Data Lords previously won the Grammy Award for best large jazz ensemble album, while the track Sputnik won the Grammy for best instrumental composition. In total, Schneider has won seven Grammys out of 14 career nominations. Data Lords also won Schneider four JJA Jazz Awards for composer, arranger, large ensemble and record of the year.
Maria Schneider’s music has been hailed by critics as “evocative, majestic, magical, heart-stoppingly gorgeous, imaginative, revelatory, riveting, daring, and beyond categorization.” Blurring the lines between genres, her varied commissioners include Jazz at Lincoln Center, the Saint Paul Chamber Orchestra, the American Dance Festival and David Bowie. In 2019, she was named an NEA Jazz Master, the United States’ highest honour in jazz.

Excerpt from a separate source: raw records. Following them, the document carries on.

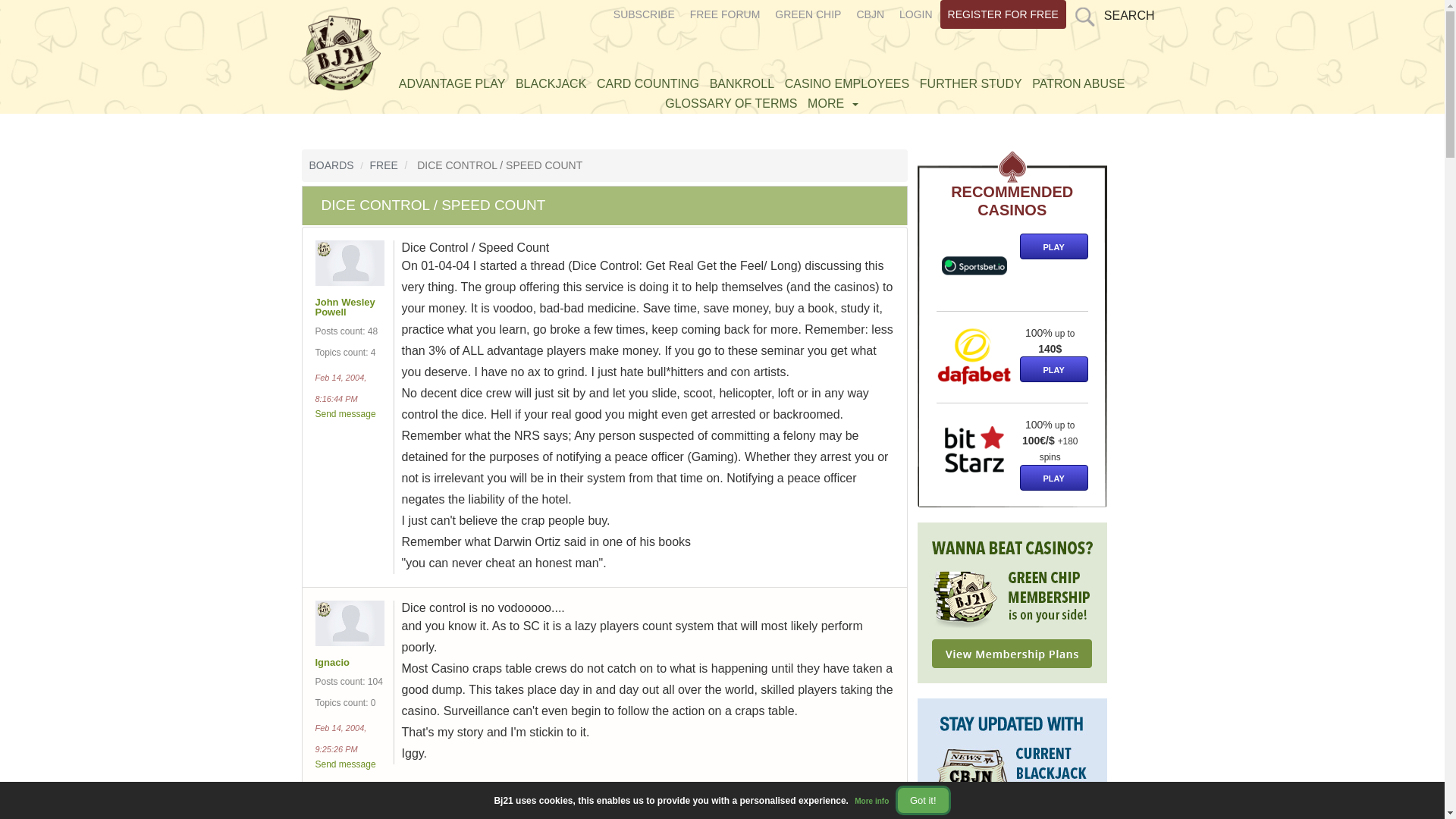
CARD COUNTING (647, 83)
ADVANTAGE PLAY (451, 83)
CASINO EMPLOYEES (847, 83)
FREE FORUM (725, 14)
LOGIN (915, 14)
BLACKJACK (550, 83)
SUBSCRIBE (643, 14)
GREEN CHIP (807, 14)
CBJN (869, 14)
REGISTER FOR FREE (1002, 14)
BANKROLL (741, 83)
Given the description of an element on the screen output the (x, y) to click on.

A strong voice for music advocacy, Schneider has testified before a U.S. congressional committee on digital rights, participated in roundtables for the United States Copyright Office, and has written extensively about the digital economy as it relates to musicians’ interests. Data Lords was largely inspired by her immersion in those issues.
Data Lords is “the most daring work of Schneider’s career, which sets the bar imposingly high,” Nate Chinen wrote for NPR.
This year’s Pulitzer winner in music was Stride, an orchestral composition by Cuban-American composer Tania León. The other finalist was Ted Hearne’s oratorio Place.
Previous winners include Anthony Davis’s The Central Park Five (2020), Ellen Reid’s p r i s m (2019) and Kendrick Lamar’s DAMN (2018).
The jurors were Regina Carter, the New Jersey-based violinist; Christopher J. Washburne, a trombonist, composer and Columbia University professor; Ellen Reid, a New York-based composer and previous Pulitzer winner; John V. Brown, vice-provost of arts at Duke University; and John Schaefer, a broadcaster at WNYC Radio.